September 3, 2018 - 8:26 pm
Updated September 4, 2018 - 12:11 am
Gripping her handwritten scorecard on a clipboard, Jean Vaughan settled under an Elvis Presely umbrella, her only shield from the unforgiving sun, on Monday and prepared to watch her final game at Cashman Field.
Vaughan, 73, has watched the Las Vegas 51s play here since 1983, their first season at the 9,300-seat ballpark, and she was battling her emotions as she waited for the players to take the field one last time.
Back then, her beloved team was called the Las Vegas Stars.
“It’s too sad,” said Vaughan, a retired 311 operator for the Las Vegas Metropolitan Police Department. “It’s just another chapter in my life, and hopefully it’s not the last chapter.”
Vaughan was among the 5,353 fans who gathered on Labor Day to say goodbye to baseball at Cashman Field. Next year, the ballpark will be transformed into a soccer stadium, and the 51s will get a rebranding and a new stadium, the Las Vegas Ballpark, in Summerlin. Team spokesman Jim Gemma said the announcement of the team’s new name will come soon, possibly in the next week. The Aviators is a leading option, he said.
Gemma said the Triple-A club also will get a new parent team, possibly the Oakland A’s, Milwaukee Brewers or Washington Nationals, after the end of its six-year partnership with the New York Mets.
He said the loyal fans who supported the 51s at Cashman deserve a new ballpark, but Vaughan, who was joined Monday by her 16-year-old granddaughter, isn’t sure how she feels about the new Summerlin facility.
“It’s all just flat. It’s one-dimensional on paper,” Vaughan said. “I haven’t gotten my tickets yet because I want to see the ballpark as a ballpark and not a piece of paper.”
Team officials said the new park’s capacity is 10,000 people including the seats, suites and lounging areas.

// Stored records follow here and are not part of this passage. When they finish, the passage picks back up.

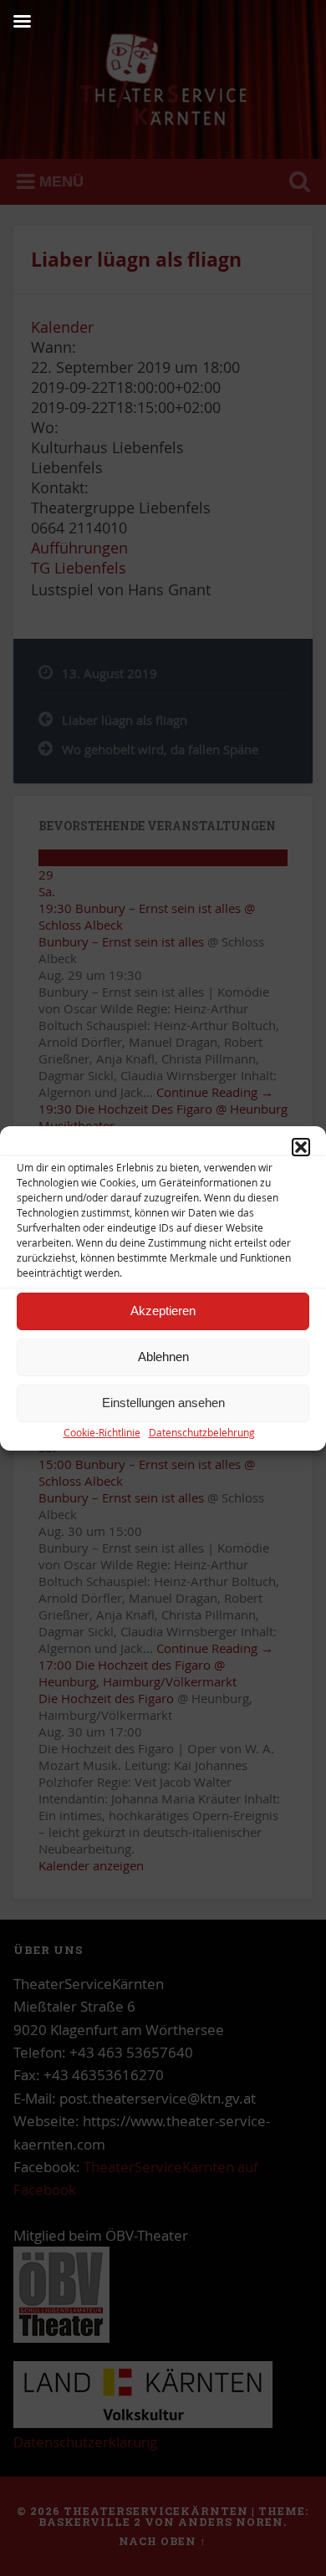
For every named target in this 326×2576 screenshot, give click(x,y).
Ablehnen (163, 1356)
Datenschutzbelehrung (202, 1432)
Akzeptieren (163, 1310)
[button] (301, 1147)
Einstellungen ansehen (163, 1402)
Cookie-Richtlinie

The Las Vegas Ballpark’s design will allow fans to be near the action, just as Cashman Field did.
For some residents, the end of baseball at Cashman Field was the start of something new.
Las Vegas native Micalanne Williams brought her 4-year-old son, Caleb, to his first baseball game Monday. Sporting a mohawk and munching on popcorn, he said he was excited to see the players “hit the ball.”
“It’s great to share this with him,” said Williams, 35. “It’s nostalgic. That’s why we came.”
Lifelong Dodger fan Peter Roterdam said watching Triple-A baseball in Las Vegas gave him access to the game’s biggest stars, both before they made it to the Major Leagues and sometimes in the later years of their careers.
“We watch the story in the beginning,” he said, “and watch the story in the end.”
Cashman Field likely welcomed its 12 millionth fan at its final ballgame on Labor Day, team officials said.
Among them were Cirque du Soleil crew workers Melissa Neal and Will Wood, who donned competing jerseys for the Cashman farewell. Neal, a Chicago native, wore a Cubs jersey, while Wood showed off his Red Sox gear.
“I’m excited for the new place, but I’m going to miss the intimacy of this place,” Wood said. “You’re right on top of the field and close to the action.”
Clark County Commissioner Larry Brown said Monday that he had mixed feelings watching the sun set on Cashman Field.
The lawmaker played baseball here in 1983 and said the experience inspired him to move to Las Vegas.
“This park played a huge part in not only my gaming career, but my wife and I fell in love with the community,” Brown said. “And now this is home.”